## TEXTE SOURCE
————

Rendez-vous est pris au café des Arts, en centre-ville de Poitiers. Tout un symbole. Premier arrivé sur les lieux, Emmanuel Ducroux joue d’entrée la carte de la nostalgie. « Je connais la ville, j’étais à l’école ici. Saint-Joseph, Saint-Stanislas... Je vivais à Dangé Saint-Romain, mais je venais en cours avec Vincent Dubois, que l’on connaît mieux aujourd’hui sous son nom de scène, Maria Bodin. Les profs se rappellent bien de nous ! » Attablé à l’intérieur du bistrot, le quinquagénaire interrompt plusieurs fois son récit pour réclamer que l’on maintienne la porte close. « Elle va se fermer toute seule ?, lance-t-il, sourire aux lèvres à une cliente. Les bonnes manières se perdent. » Il est comme ça. Cash. Et surtout simple.

————

## DONNÉES
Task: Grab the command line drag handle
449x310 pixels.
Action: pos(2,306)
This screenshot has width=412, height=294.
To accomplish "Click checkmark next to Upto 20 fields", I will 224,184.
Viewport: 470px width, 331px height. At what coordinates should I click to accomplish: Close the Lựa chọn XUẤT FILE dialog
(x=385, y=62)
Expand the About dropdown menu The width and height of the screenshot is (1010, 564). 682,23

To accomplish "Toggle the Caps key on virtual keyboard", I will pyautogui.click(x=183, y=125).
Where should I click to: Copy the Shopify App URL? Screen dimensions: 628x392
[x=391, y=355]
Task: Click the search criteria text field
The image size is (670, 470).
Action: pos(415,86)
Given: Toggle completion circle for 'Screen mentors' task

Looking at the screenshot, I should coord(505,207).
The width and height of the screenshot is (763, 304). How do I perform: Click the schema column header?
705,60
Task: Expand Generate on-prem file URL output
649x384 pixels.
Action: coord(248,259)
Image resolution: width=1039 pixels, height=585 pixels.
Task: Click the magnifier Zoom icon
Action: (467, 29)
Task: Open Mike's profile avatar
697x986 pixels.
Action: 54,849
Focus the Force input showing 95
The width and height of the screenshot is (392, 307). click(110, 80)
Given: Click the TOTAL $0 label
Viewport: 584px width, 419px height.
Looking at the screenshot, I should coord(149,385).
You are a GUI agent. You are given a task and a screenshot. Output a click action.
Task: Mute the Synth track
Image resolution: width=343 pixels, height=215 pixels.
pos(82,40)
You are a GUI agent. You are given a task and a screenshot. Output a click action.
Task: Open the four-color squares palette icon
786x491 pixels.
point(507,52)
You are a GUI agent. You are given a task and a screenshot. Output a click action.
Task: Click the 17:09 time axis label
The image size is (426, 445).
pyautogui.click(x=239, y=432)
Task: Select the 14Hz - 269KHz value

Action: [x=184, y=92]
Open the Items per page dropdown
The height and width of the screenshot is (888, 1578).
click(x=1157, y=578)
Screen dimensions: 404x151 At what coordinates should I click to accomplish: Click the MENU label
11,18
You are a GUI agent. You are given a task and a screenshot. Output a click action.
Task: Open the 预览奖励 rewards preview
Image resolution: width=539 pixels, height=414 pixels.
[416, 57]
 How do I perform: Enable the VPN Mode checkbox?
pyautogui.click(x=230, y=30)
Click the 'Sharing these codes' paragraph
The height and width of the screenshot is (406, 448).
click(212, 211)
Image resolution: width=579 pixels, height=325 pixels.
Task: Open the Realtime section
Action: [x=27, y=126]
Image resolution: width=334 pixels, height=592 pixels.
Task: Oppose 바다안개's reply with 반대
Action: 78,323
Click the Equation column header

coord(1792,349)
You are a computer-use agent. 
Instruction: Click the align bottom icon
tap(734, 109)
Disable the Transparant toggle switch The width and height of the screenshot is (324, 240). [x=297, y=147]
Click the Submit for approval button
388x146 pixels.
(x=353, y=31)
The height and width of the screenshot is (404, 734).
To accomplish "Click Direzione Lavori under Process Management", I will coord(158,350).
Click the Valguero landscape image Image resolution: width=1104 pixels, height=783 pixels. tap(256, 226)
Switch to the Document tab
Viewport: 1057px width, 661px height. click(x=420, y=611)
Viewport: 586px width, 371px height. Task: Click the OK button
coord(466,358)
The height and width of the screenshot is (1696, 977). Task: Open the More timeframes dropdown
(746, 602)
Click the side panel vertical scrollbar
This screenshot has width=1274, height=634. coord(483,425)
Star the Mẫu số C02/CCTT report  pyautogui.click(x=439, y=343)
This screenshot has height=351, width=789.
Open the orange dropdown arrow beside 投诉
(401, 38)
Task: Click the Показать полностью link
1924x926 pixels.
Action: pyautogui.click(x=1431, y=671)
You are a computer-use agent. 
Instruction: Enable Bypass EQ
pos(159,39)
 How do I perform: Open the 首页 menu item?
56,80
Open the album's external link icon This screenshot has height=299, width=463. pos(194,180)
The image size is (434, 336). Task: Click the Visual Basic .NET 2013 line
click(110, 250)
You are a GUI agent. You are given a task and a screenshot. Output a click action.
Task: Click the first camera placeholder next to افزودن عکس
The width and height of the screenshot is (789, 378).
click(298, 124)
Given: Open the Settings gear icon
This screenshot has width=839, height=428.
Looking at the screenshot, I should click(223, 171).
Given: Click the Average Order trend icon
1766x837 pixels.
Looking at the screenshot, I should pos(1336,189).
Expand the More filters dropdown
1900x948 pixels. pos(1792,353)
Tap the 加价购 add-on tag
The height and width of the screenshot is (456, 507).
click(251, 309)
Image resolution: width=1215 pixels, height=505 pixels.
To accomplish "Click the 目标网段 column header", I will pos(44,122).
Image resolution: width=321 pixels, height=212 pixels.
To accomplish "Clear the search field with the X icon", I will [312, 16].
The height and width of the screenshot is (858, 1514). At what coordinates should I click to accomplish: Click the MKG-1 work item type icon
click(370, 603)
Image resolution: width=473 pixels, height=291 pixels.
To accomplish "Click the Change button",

————

Répondez à chacune des questions suivantes en vous appuyant sur le texte source.
(a) Dans quel établissement le rendez-vous est-il pris ?
(b) Dans quelle commune Emmanuel Ducroux vivait-il à l'époque où il allait à l'école ?
(c) Sous quel nom de scène Vincent Dubois est-il mieux connu aujourd'hui ?

(a) Au café des Arts, en centre-ville de Poitiers.
(b) À Dangé Saint-Romain.
(c) Maria Bodin.